Let me tell you about our experience here. We are developing a large
program consisting of
- a large part of Caml code handling complex data structures
- a smaller C library handling certain numerical matrix computations that
  are triggered by the Caml code 
- some C (+ assembler) libraries dealing with system-dependent issues.

I profiled the code using OProfile (http://oprofile.sourceforge.net), for
expenses in clock cycles and cache faults. Earlier attempts were made with
gprof.

It turned out that we spent a significant amount of time in:

- The Caml polymorphic compare function (15% time + some cache faults)

  Part of the problem seems to lie with the fact that the same function is
  called when comparing strings, int64's and other types, thus the
  processor has to do lots of tests and jumps just to get at the correct
  comparison function.

  Wouldn't it be reasonable to define String.compare and Int64.compare to
  call monomorphic functions?

- The garbage collector (15% time + lots of cache faults)

  There's little we can do about it.
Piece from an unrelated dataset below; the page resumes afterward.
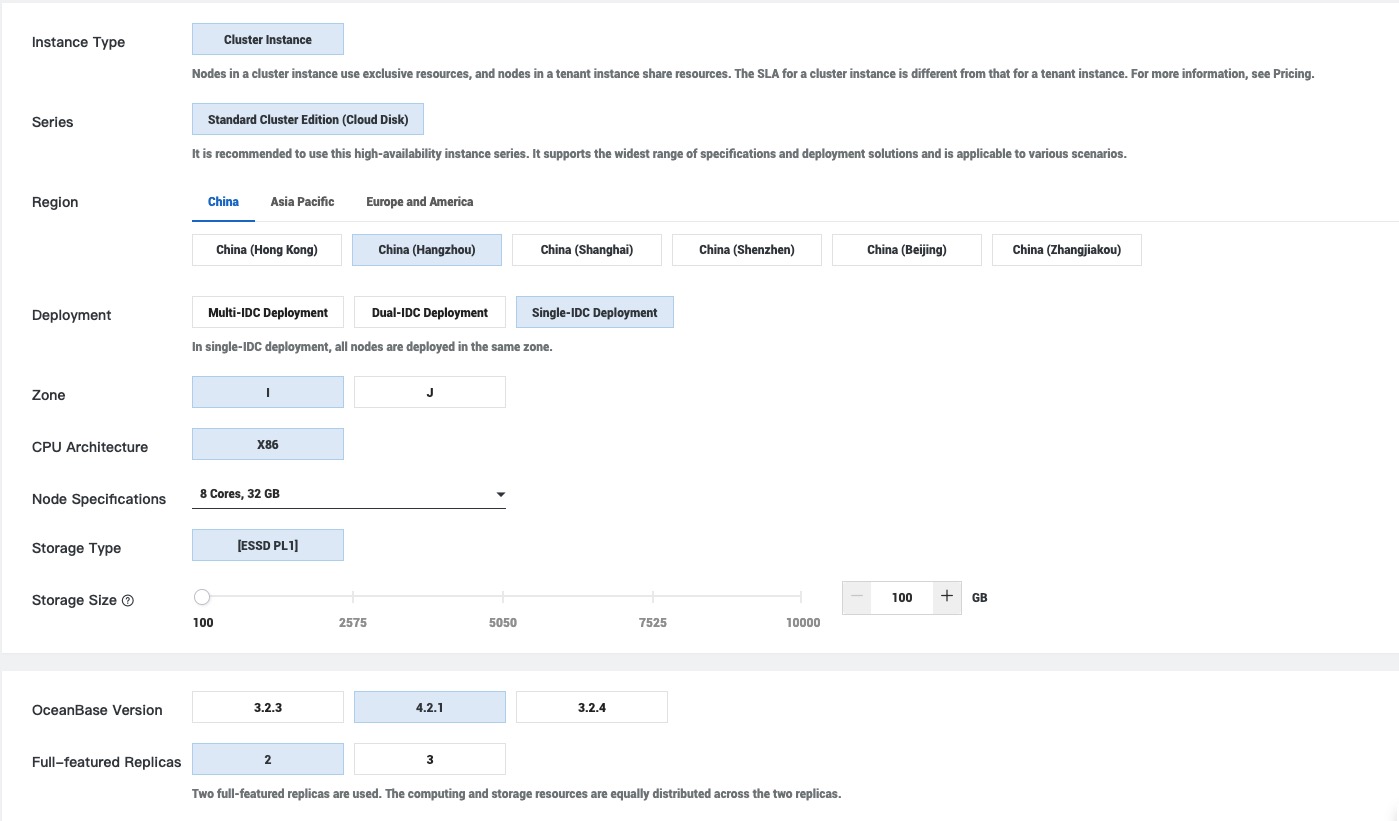Select China (Hong Kong) region
Screen dimensions: 1399x821
click(266, 250)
Changing the size of the minor heap,
  adjusting it to optimize the use of L2 cache seems to gain 2.30% of the
  total running time.

  Curiously, using the compactor seems to slow things slightly.

  Would it be possible to optimize the GC cache-wise? For instance, have
  it ask the processor to "prefetch" data.
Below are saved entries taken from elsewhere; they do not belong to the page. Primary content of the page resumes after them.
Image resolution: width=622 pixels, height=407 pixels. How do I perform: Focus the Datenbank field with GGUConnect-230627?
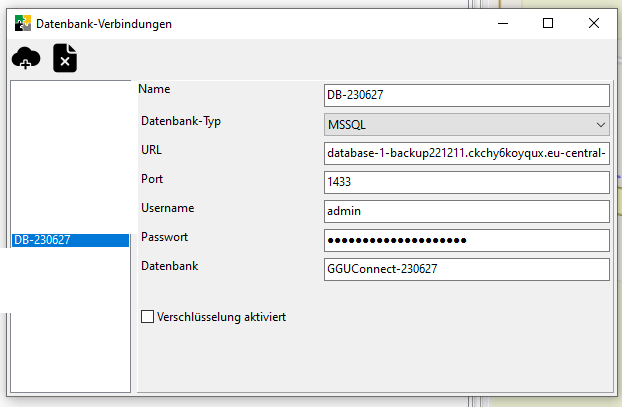pos(467,270)
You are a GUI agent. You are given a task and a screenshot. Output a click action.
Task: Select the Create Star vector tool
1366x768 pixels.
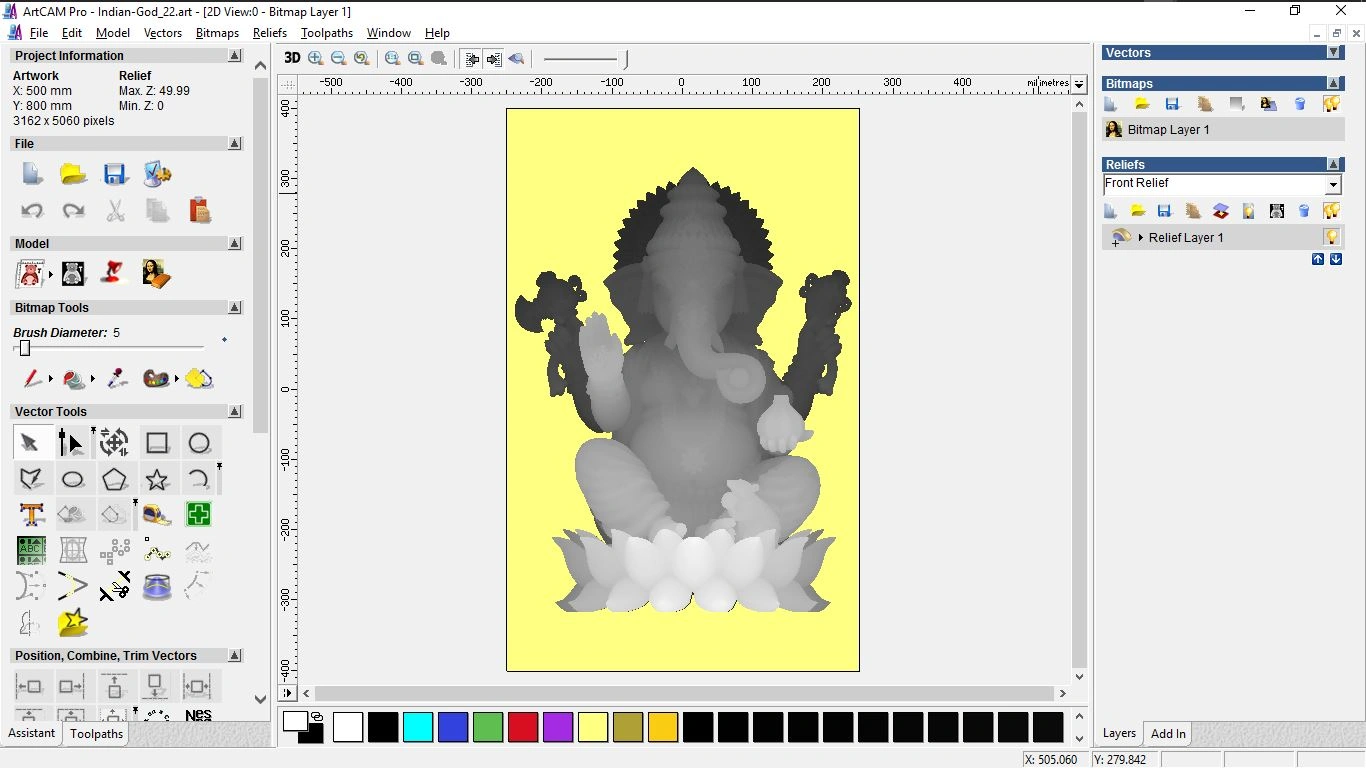coord(157,479)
- 17% in a particular matrix function written in C. There's little we can
  do except trying to optimize it carefully and compiling it with the best
  C compiler around.

- The rest of the time is spent within the Caml code.

Now this was a bit surprising to us, because we thought we spent far more
time in the numerical computations.

On a related subject, Issac Trotts asked and Xavier Leroy answered:
(start of thread: http://caml.inria.fr/archives/200303/msg00372.html)
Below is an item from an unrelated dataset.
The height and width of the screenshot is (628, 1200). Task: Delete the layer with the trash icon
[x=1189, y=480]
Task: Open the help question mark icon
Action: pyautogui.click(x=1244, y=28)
> Here's a numerical mini-benchmark comparing C to OCaml
> on a simple implementation of the Discrete Fourier Transform:
> 
>   http://redwood.ucdavis.edu/~issac/dft_compare.tar.gz
> 
> The results on my 1 GHZ Pentium III Linux box:
> 
> C:
> real    0m21.273s
> user    0m21.200s
> sys     0m0.040s
> 
> OCaml:
> real    1m51.602s
> user    1m47.020s
> sys     0m0.260s
> 
> So the C version was about five times as fast.  This is after looking 
> for ideas
> in the "Writing Efficient Numerical code in Objective Caml" page [1]
> and the Great Language Shootout statistical moment page for OCaml [2].  
> 
> The OCaml code was easier to read and debug, and would be
> easier to modify.  
> 
> I'd be interested if anyone on this list knows of a way
> to make it perform as well as the C version (without using the FFT.)
> 
> [1] 
> http://216.239.53.100/search?q=cache:5YnsSStlWiAC:caml.inria.fr/ocaml/numerical.html+efficient+numerical+ocaml&hl=en&ie=UTF-8
> 
> [2]
> http://www.bagley.org/~doug/shootout/bench/moments/moments.ocaml

It can be done, but not on a Pentium 3.  Here are my timings:

                      Pentium 4        Pentium 4 SSE2     Alpha 21264   
                      (2 GHz)          (2 GHz)            (500 MHz)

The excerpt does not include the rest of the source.